The Constitution does not, in fact, impose an absolute ban on foreign military bases in the Philippines. Just the same, we should all reject the idea of American or other troops being based permanently in the country.
Last week, Defense Secretary Voltaire Gazmin denied the Reuters report suggesting that the Philippine government will build new bases or facilities for troops from defense partners such as the United States and Japan. “Let me clarify issues. No, we are not going to construct bases. We will be accepting access,” Gazmin said.
We do not doubt that, as Gazmin told reporters, the terms of greater access to the country’s existing military bases (which now include portions of the old American naval base in Subic Bay and the old American airbase in Clark) will be drafted according to constitutional principles. But whether the reality will reflect the proposed legal language is another thing altogether.
In the Constitution’s transitory provisions, we read: “foreign military bases, troops, or facilities shall not be allowed in the Philippines except under a treaty duly concurred in by the Senate”—and Section 25 of Article XVIII continues by specifying two enabling conditions: ratification of the treaty in a national referendum “when the Congress so requires,” and recognition of the treaty as treaty “by the other contracting State.”
The exception clause is why we have the controversial 1999 Visiting Forces Agreement, which governs the conduct of US military forces “visiting” the Philippines.
But the temporary nature of their visit masks the fact that US forces (of various strengths, in different locations) have been present in the Philippines every single day since 2002. In other words, the “visiting” part of the VFA applies only in a nominal sense—to the individual American soldiers temporarily deployed in the Philippines. US military presence in the country, however, is as good, or as bad, as permanent.
The costs and benefits of an arrangement like this can be debated at length, but it is only right to ask—given exactly our experience with the VFA in the last decade—whether Gazmin’s idea of allowing foreign allies greater access to existing military bases will not, in fact, turn out to be “access-only” only in name, and “foreign bases” in reality.
We say Gazmin’s idea, but we understand that the greater-access policy represents the thinking of President Aquino and his Cabinet. Given China’s irresponsible saber-rattling over competing territorial claims in the South China Sea, the Aquino government is not only asserting its position in diplomatic circles or legal forums, but it is bolstering alliances with its defense partners.

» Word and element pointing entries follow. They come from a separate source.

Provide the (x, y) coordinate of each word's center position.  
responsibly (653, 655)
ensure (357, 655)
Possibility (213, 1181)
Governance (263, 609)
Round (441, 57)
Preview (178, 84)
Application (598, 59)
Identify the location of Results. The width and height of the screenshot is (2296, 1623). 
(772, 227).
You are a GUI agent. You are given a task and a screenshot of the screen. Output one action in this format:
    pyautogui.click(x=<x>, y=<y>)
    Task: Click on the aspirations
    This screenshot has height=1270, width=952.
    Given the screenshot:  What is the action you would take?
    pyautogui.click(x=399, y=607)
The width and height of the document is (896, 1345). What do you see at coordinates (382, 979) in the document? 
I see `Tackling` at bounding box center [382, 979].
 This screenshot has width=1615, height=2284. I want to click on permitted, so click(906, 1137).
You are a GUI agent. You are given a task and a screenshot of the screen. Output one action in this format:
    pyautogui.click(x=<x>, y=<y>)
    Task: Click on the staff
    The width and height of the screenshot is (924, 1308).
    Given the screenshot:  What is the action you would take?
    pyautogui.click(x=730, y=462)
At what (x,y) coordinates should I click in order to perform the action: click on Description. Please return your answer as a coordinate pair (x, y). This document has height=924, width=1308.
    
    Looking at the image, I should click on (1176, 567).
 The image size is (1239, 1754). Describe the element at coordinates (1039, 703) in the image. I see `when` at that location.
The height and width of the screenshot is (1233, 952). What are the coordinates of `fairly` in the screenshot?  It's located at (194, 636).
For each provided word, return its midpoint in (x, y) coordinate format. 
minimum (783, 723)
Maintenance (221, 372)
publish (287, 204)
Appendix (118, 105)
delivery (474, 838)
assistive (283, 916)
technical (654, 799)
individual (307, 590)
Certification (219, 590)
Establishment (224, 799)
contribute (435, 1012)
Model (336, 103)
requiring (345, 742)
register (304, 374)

Last week’s meeting between the Philippine and Japanese defense ministers, the first in a decade, was by all accounts a successful one. We can expect more such high-level meetings with other countries worried by increasing Chinese aggression, and perhaps even joint military exercises with those countries which supported the Philippines during last year’s standoff in Panatag Shoal.
A decision to host allied military forces inside Philippine bases, however, should not be taken lightly; meetings and supply arrangements and joint exercises can all be justified as the Armed Forces of the Philippines’ belated attempts at capacity-building. Allowing foreign troops from allies with a stake in the ongoing South China Sea disputes to operate in and—the crucial difference—from Philippine military bases is much harder to rationalize.
And the reality is, it will likely be American troops who will be deployed, “temporarily,” in those bases. The United States has the reach, the experience, above all the ambition, to make full use of an opportunity like the greater-access plan.
Has enough time passed since we closed the last US military base in the country in 1991 for us to say that the Philippines and especially its ruling classes have finally been weaned off a dangerous overdependence on the United States? The greater-access idea suggests that the answer is no.